Una cuarta dimensión de aprendizaje que nos ha dejado la pandemia es la importancia de las medidas de mitigación que se toman para reducir los contagios cuando la transmisión comunitaria está muy extendida. Que los toques de queda amplios, los cierres tajantes y los confinamientos severos son medidas que no solo bajan la incidencia, sino que reducen el número de fallecimientos. Y que cuanto antes se tomen, más efecto tienen. Además, terminan por ser las medidas que permiten restablecer con más prontitud la actividad económica y social. Pero debemos aprender que este tipo de iniciativas tienen que ser acompañadas de apoyos económicos y mecanismos de protección social para los sectores afectados y los colectivos más golpeados.

Nos queda la lección sobre la importancia de los comportamientos, de las prácticas culturales y de la disciplina cívica en la lucha contra una pandemia de esta naturaleza. Nuestras sociedades no parecen haber internalizado suficientemente que buena parte del éxito depende de las responsabilidades individuales y sociales. Nos hemos quedado cortos en el compromiso de protegernos y proteger a los demás como parte de un ejercicio real de solidaridad. La reticencia para cumplir con las restricciones y la dificultad de abandonar practicas culturales que suponen riesgos incrementados de transmisión del virus han hecho aún más difícil la compleja tarea de cambiar con prontitud hábitos y costumbres a fin de atajar la transmisión.

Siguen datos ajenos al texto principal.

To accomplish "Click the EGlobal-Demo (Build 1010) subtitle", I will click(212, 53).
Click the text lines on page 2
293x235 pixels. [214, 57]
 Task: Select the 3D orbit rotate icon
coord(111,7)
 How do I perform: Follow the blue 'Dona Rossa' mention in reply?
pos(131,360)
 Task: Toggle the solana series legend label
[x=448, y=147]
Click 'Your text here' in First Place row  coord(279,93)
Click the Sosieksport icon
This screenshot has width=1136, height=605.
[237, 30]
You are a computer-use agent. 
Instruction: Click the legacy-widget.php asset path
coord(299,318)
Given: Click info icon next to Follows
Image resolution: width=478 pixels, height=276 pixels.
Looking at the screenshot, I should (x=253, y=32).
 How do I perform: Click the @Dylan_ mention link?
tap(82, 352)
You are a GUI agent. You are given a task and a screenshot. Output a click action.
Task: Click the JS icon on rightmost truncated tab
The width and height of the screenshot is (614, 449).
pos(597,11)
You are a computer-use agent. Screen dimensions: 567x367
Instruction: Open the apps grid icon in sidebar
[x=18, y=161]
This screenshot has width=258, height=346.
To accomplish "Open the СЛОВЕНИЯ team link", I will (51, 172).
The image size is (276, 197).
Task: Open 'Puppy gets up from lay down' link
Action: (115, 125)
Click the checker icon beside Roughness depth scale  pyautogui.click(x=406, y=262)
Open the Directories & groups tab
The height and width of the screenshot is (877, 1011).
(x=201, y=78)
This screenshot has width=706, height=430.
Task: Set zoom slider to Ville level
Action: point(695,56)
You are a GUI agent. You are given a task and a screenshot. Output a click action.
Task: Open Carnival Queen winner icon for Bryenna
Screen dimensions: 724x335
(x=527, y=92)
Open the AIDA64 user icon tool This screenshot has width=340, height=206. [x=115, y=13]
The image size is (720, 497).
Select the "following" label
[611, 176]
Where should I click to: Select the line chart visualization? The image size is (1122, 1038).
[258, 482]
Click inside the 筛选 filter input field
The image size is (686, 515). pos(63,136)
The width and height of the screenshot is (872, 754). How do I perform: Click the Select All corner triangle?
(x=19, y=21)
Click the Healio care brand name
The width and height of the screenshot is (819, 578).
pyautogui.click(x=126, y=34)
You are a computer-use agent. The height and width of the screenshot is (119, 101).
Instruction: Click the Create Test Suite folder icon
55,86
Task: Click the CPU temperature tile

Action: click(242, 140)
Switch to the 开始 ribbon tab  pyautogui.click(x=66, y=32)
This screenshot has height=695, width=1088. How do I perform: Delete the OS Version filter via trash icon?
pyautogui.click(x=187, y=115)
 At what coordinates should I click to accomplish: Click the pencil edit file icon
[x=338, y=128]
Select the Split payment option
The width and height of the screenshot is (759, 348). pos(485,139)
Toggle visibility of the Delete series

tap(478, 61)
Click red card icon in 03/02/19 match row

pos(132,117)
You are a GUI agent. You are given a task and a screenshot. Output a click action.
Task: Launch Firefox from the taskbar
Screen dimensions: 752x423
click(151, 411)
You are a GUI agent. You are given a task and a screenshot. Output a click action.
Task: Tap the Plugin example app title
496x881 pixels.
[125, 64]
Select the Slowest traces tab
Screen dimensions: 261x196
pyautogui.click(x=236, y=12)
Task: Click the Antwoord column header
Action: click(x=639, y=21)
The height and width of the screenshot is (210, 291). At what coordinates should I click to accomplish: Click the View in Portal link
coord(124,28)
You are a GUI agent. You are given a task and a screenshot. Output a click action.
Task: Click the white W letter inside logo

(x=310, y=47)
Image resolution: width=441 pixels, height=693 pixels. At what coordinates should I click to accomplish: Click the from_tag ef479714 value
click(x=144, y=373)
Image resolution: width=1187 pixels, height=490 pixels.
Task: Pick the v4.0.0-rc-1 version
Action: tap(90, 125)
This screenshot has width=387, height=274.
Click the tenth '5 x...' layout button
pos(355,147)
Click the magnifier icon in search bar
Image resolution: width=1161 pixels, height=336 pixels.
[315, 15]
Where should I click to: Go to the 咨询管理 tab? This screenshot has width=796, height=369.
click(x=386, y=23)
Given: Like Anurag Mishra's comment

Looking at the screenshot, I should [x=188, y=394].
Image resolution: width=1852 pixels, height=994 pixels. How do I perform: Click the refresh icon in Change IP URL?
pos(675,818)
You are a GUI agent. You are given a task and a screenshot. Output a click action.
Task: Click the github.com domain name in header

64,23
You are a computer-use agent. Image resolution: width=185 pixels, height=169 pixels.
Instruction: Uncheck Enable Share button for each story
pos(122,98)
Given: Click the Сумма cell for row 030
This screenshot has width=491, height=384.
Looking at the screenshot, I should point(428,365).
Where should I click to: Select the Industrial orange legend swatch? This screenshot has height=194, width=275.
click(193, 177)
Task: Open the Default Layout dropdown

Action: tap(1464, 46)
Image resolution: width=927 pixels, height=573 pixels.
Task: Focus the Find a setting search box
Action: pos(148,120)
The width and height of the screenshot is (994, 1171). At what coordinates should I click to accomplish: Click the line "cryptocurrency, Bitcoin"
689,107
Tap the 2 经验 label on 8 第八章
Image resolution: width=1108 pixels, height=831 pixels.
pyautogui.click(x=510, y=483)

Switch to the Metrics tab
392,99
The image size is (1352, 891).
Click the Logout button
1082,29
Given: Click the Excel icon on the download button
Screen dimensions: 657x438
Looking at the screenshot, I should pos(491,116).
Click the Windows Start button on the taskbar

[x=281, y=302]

Y ante ello no hemos sabido poner en práctica una comunicación y una pedagogía social efectivas para revertir estas tendencias.

Ojalá sepamos aprender de todas estas lecciones y, en lugar de desgañitarnos en alegatos políticos, tengamos la altura de miras para tomarnos en serio las lecciones y no repetir errores evitables que tienen un alto coste humano, económico y social.